• _Your instructions_
Copy the following items line for line, without changing anything.

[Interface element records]
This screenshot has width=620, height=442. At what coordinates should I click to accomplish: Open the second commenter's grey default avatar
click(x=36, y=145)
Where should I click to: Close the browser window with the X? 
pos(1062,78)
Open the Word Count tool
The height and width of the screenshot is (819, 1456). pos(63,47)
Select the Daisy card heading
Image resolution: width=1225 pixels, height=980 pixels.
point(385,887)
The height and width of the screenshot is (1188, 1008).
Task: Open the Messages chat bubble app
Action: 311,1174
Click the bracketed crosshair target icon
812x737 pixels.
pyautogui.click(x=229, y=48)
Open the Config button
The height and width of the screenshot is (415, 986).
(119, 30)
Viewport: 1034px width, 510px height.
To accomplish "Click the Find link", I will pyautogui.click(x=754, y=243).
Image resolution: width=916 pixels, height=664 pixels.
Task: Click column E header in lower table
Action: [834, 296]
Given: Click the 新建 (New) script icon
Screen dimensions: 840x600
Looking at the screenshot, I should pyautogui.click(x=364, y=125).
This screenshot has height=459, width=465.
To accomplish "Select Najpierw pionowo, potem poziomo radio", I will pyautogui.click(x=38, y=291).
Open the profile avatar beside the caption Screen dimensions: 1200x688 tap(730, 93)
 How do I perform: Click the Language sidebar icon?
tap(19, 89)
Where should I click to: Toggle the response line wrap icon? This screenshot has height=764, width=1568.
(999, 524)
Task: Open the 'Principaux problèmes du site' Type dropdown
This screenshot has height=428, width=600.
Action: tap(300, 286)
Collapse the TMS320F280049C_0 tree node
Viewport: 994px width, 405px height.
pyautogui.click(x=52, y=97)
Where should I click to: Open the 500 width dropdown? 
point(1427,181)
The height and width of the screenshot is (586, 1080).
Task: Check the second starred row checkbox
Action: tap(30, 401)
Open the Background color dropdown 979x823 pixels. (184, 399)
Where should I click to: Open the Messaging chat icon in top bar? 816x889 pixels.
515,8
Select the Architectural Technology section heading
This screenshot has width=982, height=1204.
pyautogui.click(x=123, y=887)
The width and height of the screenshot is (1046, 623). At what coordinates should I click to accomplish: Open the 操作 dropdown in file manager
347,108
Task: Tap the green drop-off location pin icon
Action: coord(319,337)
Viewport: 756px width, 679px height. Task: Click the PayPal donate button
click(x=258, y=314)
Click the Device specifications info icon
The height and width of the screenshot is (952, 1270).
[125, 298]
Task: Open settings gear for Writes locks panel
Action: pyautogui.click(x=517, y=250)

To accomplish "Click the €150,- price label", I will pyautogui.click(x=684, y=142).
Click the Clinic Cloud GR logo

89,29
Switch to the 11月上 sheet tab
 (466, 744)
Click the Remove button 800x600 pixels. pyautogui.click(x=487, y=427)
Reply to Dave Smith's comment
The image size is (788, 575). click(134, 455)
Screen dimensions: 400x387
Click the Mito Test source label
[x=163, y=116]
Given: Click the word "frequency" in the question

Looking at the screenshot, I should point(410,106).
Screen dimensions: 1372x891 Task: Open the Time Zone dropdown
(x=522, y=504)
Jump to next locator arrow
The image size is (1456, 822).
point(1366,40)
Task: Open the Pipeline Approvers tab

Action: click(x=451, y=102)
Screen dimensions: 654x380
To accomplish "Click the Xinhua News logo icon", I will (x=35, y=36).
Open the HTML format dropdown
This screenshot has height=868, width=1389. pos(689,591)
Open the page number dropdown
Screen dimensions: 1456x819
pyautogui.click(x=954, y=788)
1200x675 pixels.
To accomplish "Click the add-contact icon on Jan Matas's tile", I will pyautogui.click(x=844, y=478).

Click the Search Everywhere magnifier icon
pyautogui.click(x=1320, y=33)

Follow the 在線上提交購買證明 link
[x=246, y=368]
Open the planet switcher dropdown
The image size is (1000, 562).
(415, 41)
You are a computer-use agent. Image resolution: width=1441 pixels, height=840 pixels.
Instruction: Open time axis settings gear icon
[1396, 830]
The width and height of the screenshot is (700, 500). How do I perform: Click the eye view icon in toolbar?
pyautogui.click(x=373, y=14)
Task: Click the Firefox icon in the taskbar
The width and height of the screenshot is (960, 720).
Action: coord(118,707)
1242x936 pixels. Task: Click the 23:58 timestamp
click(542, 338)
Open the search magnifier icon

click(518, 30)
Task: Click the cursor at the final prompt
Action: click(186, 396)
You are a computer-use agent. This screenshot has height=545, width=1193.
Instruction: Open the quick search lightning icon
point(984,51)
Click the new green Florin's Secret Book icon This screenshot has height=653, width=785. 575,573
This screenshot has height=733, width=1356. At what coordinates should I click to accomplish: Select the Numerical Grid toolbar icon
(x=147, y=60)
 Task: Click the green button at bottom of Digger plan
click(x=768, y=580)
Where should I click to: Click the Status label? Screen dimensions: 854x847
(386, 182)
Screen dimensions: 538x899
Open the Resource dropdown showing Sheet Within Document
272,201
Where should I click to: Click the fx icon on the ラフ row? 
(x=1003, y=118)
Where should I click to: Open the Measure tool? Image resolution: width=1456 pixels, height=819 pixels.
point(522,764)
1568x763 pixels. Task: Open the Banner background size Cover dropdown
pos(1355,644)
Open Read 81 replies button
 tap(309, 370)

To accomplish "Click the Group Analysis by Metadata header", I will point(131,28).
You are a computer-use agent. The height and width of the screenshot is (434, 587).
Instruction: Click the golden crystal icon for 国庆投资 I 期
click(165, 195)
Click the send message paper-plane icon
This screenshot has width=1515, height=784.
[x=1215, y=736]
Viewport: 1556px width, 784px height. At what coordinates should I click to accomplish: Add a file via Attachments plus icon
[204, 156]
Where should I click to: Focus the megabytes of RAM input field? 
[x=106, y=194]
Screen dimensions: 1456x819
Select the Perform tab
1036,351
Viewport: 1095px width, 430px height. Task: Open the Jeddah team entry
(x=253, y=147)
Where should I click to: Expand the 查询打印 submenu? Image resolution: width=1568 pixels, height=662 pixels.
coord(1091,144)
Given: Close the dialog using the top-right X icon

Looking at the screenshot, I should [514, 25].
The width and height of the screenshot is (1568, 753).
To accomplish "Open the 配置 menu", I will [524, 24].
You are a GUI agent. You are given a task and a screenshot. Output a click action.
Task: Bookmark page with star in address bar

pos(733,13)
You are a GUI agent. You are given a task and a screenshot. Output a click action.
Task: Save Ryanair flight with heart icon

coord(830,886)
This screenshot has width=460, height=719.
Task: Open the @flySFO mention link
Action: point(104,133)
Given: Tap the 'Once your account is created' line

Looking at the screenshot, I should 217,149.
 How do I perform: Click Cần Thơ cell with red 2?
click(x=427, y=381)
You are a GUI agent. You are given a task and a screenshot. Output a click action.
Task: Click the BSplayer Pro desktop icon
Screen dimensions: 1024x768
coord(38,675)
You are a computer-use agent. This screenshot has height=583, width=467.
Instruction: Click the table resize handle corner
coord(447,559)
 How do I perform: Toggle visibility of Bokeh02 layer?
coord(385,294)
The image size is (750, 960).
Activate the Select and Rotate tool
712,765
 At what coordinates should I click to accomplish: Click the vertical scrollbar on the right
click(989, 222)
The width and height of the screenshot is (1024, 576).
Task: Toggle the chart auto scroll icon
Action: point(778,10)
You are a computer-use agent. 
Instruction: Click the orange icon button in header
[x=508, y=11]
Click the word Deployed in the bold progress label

• _Task response_
This screenshot has width=620, height=442. At what coordinates should I click to accomplish: Open the second commenter's grey default avatar
click(x=36, y=145)
Where should I click to: Close the browser window with the X? 
pos(1062,78)
Open the Word Count tool
The height and width of the screenshot is (819, 1456). pos(63,47)
Select the Daisy card heading
Image resolution: width=1225 pixels, height=980 pixels.
point(385,887)
The height and width of the screenshot is (1188, 1008).
Task: Open the Messages chat bubble app
Action: 311,1174
Click the bracketed crosshair target icon
812x737 pixels.
pyautogui.click(x=229, y=48)
Open the Config button
The height and width of the screenshot is (415, 986).
(119, 30)
Viewport: 1034px width, 510px height.
To accomplish "Click the Find link", I will pyautogui.click(x=754, y=243).
Image resolution: width=916 pixels, height=664 pixels.
Task: Click column E header in lower table
Action: [834, 296]
Given: Click the 新建 (New) script icon
Screen dimensions: 840x600
Looking at the screenshot, I should pyautogui.click(x=364, y=125).
This screenshot has height=459, width=465.
To accomplish "Select Najpierw pionowo, potem poziomo radio", I will pyautogui.click(x=38, y=291).
Open the profile avatar beside the caption Screen dimensions: 1200x688 tap(730, 93)
 How do I perform: Click the Language sidebar icon?
tap(19, 89)
Where should I click to: Toggle the response line wrap icon? This screenshot has height=764, width=1568.
(999, 524)
Task: Open the 'Principaux problèmes du site' Type dropdown
This screenshot has height=428, width=600.
Action: tap(300, 286)
Collapse the TMS320F280049C_0 tree node
Viewport: 994px width, 405px height.
pyautogui.click(x=52, y=97)
Where should I click to: Open the 500 width dropdown? 
point(1427,181)
The height and width of the screenshot is (586, 1080).
Task: Check the second starred row checkbox
Action: tap(30, 401)
Open the Background color dropdown 979x823 pixels. (184, 399)
Where should I click to: Open the Messaging chat icon in top bar? 816x889 pixels.
515,8
Select the Architectural Technology section heading
This screenshot has width=982, height=1204.
pyautogui.click(x=123, y=887)
The width and height of the screenshot is (1046, 623). At what coordinates should I click to accomplish: Open the 操作 dropdown in file manager
347,108
Task: Tap the green drop-off location pin icon
Action: coord(319,337)
Viewport: 756px width, 679px height. Task: Click the PayPal donate button
click(x=258, y=314)
Click the Device specifications info icon
The height and width of the screenshot is (952, 1270).
[125, 298]
Task: Open settings gear for Writes locks panel
Action: pyautogui.click(x=517, y=250)

To accomplish "Click the €150,- price label", I will pyautogui.click(x=684, y=142).
Click the Clinic Cloud GR logo

89,29
Switch to the 11月上 sheet tab
 (466, 744)
Click the Remove button 800x600 pixels. pyautogui.click(x=487, y=427)
Reply to Dave Smith's comment
The image size is (788, 575). click(134, 455)
Screen dimensions: 400x387
Click the Mito Test source label
[x=163, y=116]
Given: Click the word "frequency" in the question

Looking at the screenshot, I should point(410,106).
Screen dimensions: 1372x891 Task: Open the Time Zone dropdown
(x=522, y=504)
Jump to next locator arrow
The image size is (1456, 822).
point(1366,40)
Task: Open the Pipeline Approvers tab

Action: click(x=451, y=102)
Screen dimensions: 654x380
To accomplish "Click the Xinhua News logo icon", I will (x=35, y=36).
Open the HTML format dropdown
This screenshot has height=868, width=1389. pos(689,591)
Open the page number dropdown
Screen dimensions: 1456x819
pyautogui.click(x=954, y=788)
1200x675 pixels.
To accomplish "Click the add-contact icon on Jan Matas's tile", I will pyautogui.click(x=844, y=478).

Click the Search Everywhere magnifier icon
pyautogui.click(x=1320, y=33)

Follow the 在線上提交購買證明 link
[x=246, y=368]
Open the planet switcher dropdown
The image size is (1000, 562).
(415, 41)
You are a computer-use agent. Image resolution: width=1441 pixels, height=840 pixels.
Instruction: Open time axis settings gear icon
[1396, 830]
The width and height of the screenshot is (700, 500). How do I perform: Click the eye view icon in toolbar?
pyautogui.click(x=373, y=14)
Task: Click the Firefox icon in the taskbar
The width and height of the screenshot is (960, 720).
Action: coord(118,707)
1242x936 pixels. Task: Click the 23:58 timestamp
click(542, 338)
Open the search magnifier icon

click(518, 30)
Task: Click the cursor at the final prompt
Action: click(186, 396)
You are a computer-use agent. This screenshot has height=545, width=1193.
Instruction: Open the quick search lightning icon
point(984,51)
Click the new green Florin's Secret Book icon This screenshot has height=653, width=785. 575,573
This screenshot has height=733, width=1356. At what coordinates should I click to accomplish: Select the Numerical Grid toolbar icon
(x=147, y=60)
 Task: Click the green button at bottom of Digger plan
click(x=768, y=580)
Where should I click to: Click the Status label? Screen dimensions: 854x847
(386, 182)
Screen dimensions: 538x899
Open the Resource dropdown showing Sheet Within Document
272,201
Where should I click to: Click the fx icon on the ラフ row? 
(x=1003, y=118)
Where should I click to: Open the Measure tool? Image resolution: width=1456 pixels, height=819 pixels.
point(522,764)
1568x763 pixels. Task: Open the Banner background size Cover dropdown
pos(1355,644)
Open Read 81 replies button
 tap(309, 370)

To accomplish "Click the Group Analysis by Metadata header", I will point(131,28).
You are a computer-use agent. The height and width of the screenshot is (434, 587).
Instruction: Click the golden crystal icon for 国庆投资 I 期
click(165, 195)
Click the send message paper-plane icon
This screenshot has width=1515, height=784.
[x=1215, y=736]
Viewport: 1556px width, 784px height. At what coordinates should I click to accomplish: Add a file via Attachments plus icon
[204, 156]
Where should I click to: Focus the megabytes of RAM input field? 
[x=106, y=194]
Screen dimensions: 1456x819
Select the Perform tab
1036,351
Viewport: 1095px width, 430px height. Task: Open the Jeddah team entry
(x=253, y=147)
Where should I click to: Expand the 查询打印 submenu? Image resolution: width=1568 pixels, height=662 pixels.
coord(1091,144)
Given: Close the dialog using the top-right X icon

Looking at the screenshot, I should [514, 25].
The width and height of the screenshot is (1568, 753).
To accomplish "Open the 配置 menu", I will [524, 24].
You are a GUI agent. You are given a task and a screenshot. Output a click action.
Task: Bookmark page with star in address bar

pos(733,13)
You are a GUI agent. You are given a task and a screenshot. Output a click action.
Task: Save Ryanair flight with heart icon

coord(830,886)
This screenshot has width=460, height=719.
Task: Open the @flySFO mention link
Action: point(104,133)
Given: Tap the 'Once your account is created' line

Looking at the screenshot, I should 217,149.
 How do I perform: Click Cần Thơ cell with red 2?
click(x=427, y=381)
You are a GUI agent. You are given a task and a screenshot. Output a click action.
Task: Click the BSplayer Pro desktop icon
Screen dimensions: 1024x768
coord(38,675)
You are a computer-use agent. This screenshot has height=583, width=467.
Instruction: Click the table resize handle corner
coord(447,559)
 How do I perform: Toggle visibility of Bokeh02 layer?
coord(385,294)
The image size is (750, 960).
Activate the Select and Rotate tool
712,765
 At what coordinates should I click to accomplish: Click the vertical scrollbar on the right
click(989, 222)
The width and height of the screenshot is (1024, 576).
Task: Toggle the chart auto scroll icon
Action: point(778,10)
You are a computer-use agent. 
Instruction: Click the orange icon button in header
[x=508, y=11]
Click the word Deployed in the bold progress label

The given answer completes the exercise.